[Data extracted from a collection]
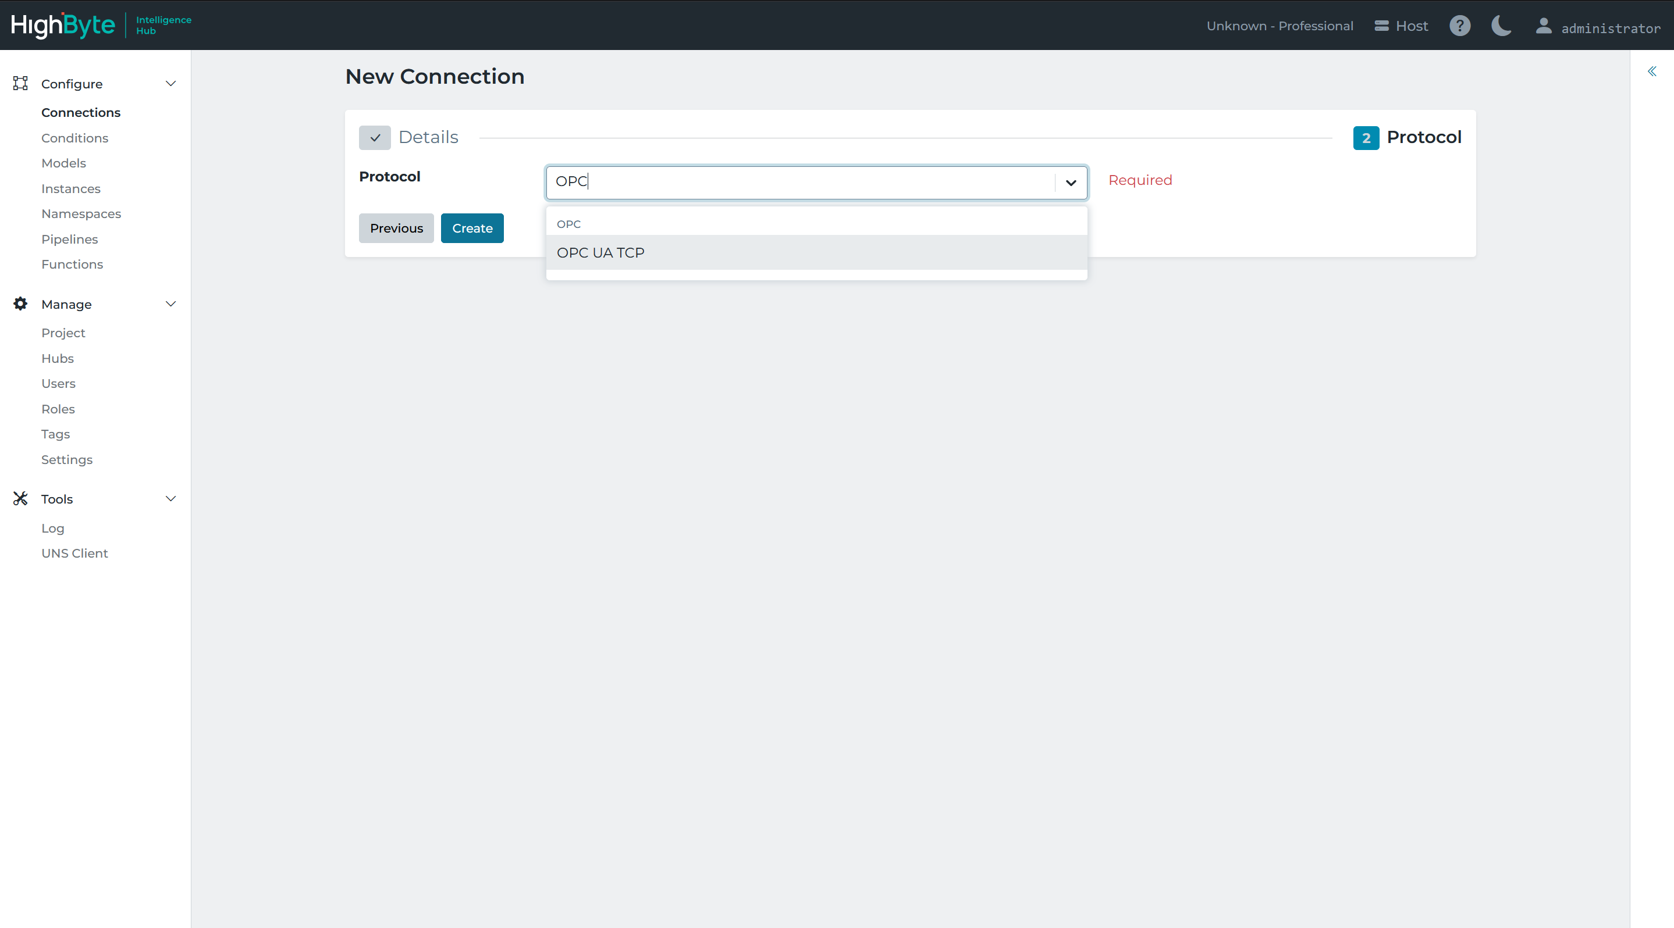Click the Tools wrench icon
The image size is (1674, 928).
[x=20, y=499]
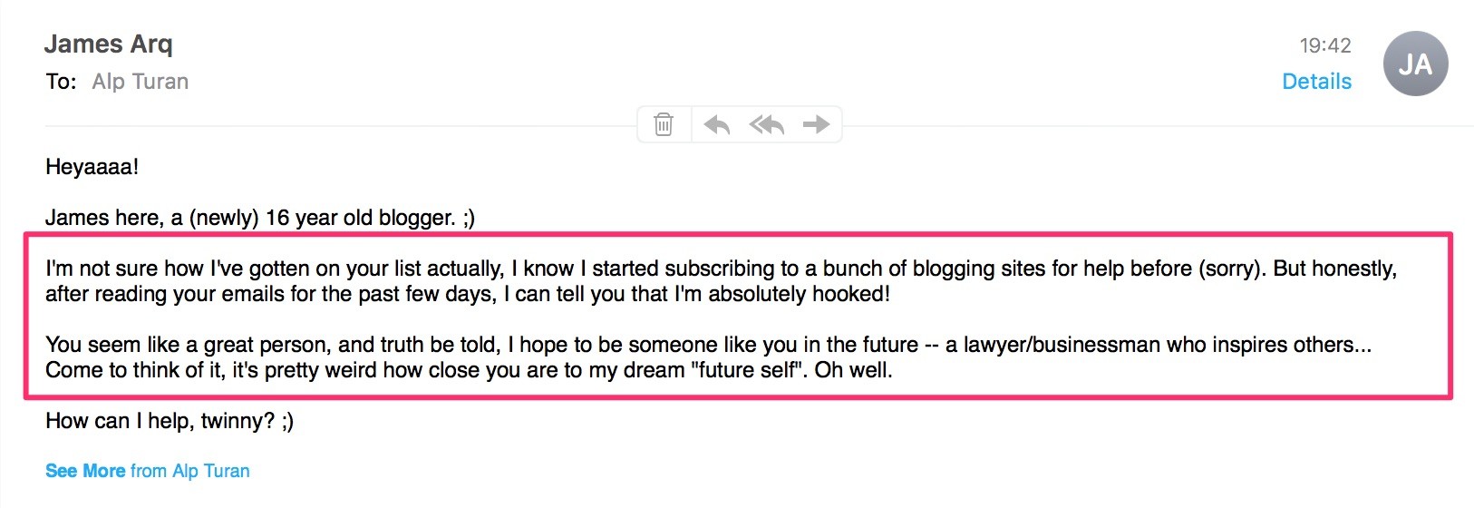The height and width of the screenshot is (508, 1474).
Task: Select the sender name James Arq
Action: point(108,44)
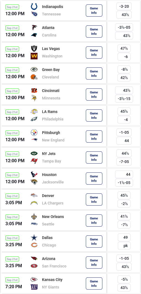Click the Philadelphia team name
This screenshot has height=294, width=141.
[53, 119]
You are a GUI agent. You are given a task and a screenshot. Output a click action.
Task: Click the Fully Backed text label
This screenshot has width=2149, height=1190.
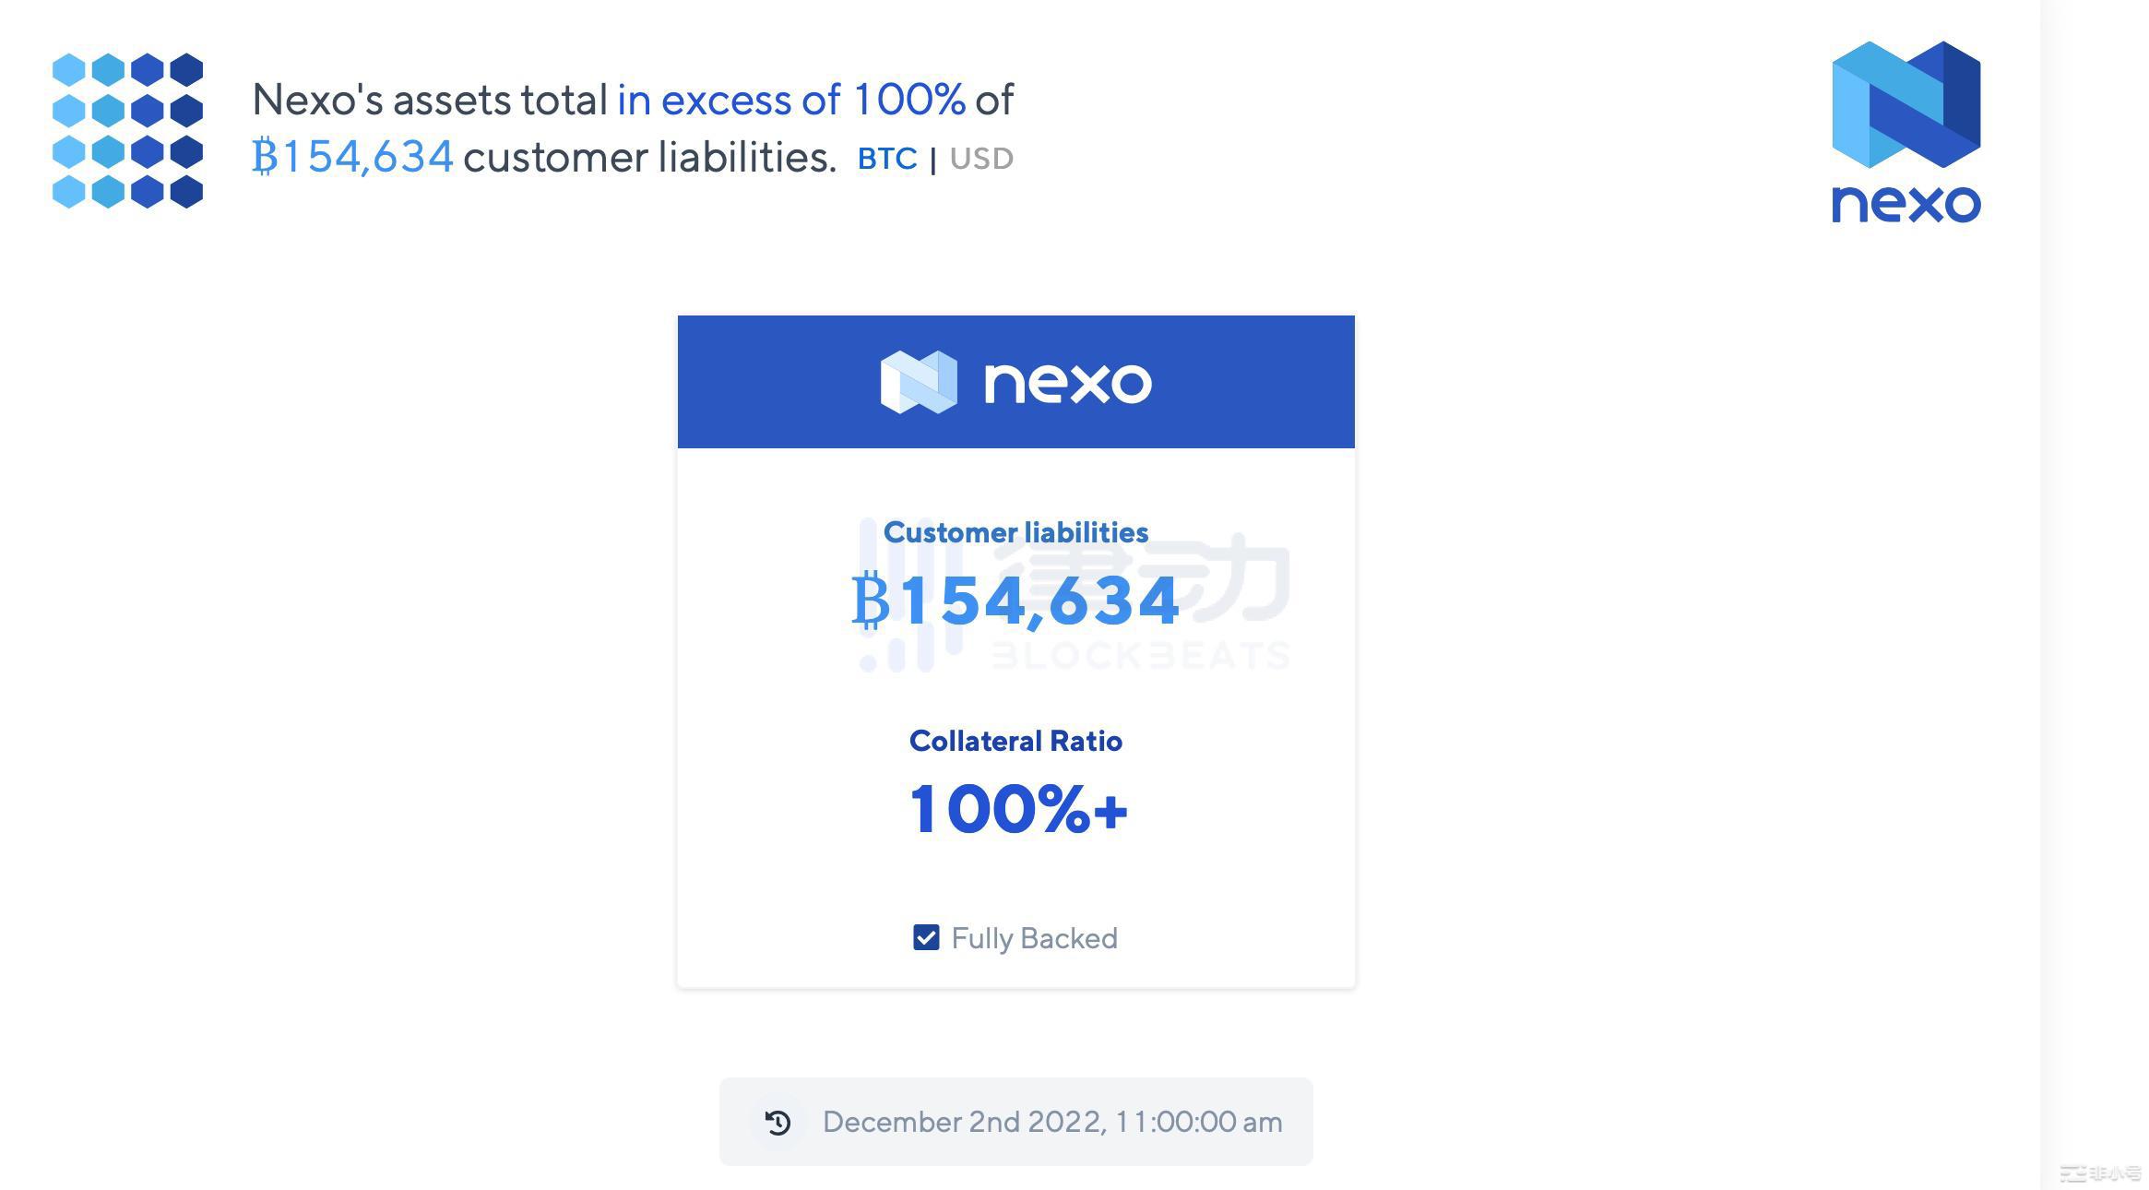[1033, 937]
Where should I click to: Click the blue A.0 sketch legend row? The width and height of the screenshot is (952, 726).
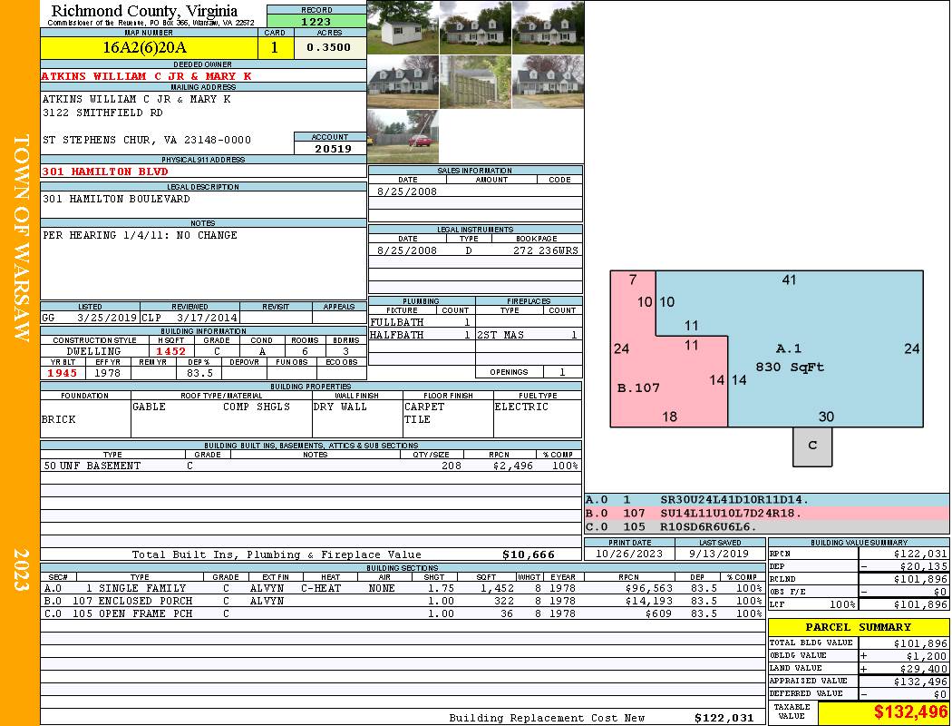click(766, 500)
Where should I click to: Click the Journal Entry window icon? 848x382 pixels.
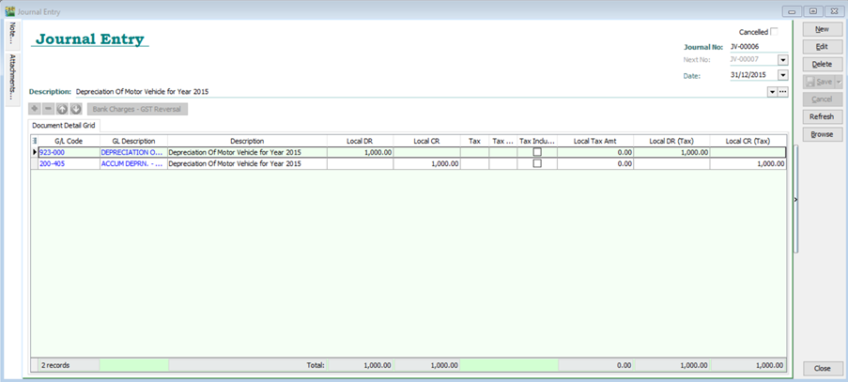point(9,10)
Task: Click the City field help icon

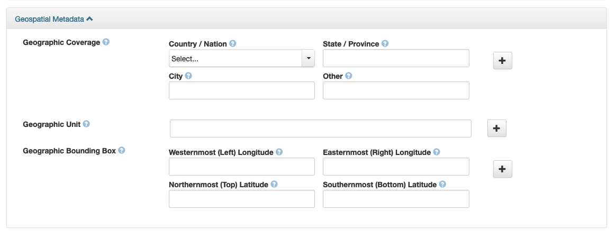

What the exercise asks
In the records above, find the line containing "You are a GUI", then please restate it and each line after it word for word, pictures excluded.

Written response
You are a GUI agent. You are given a task and a screenshot. Output a click action.
Task: Click the Fully Backed text label
This screenshot has width=2149, height=1190.
[1033, 937]
Where should I click to: Click the blue A.0 sketch legend row? The width and height of the screenshot is (952, 726).
click(766, 500)
Where should I click to: Click the Journal Entry window icon? 848x382 pixels.
point(9,10)
Task: Click the City field help icon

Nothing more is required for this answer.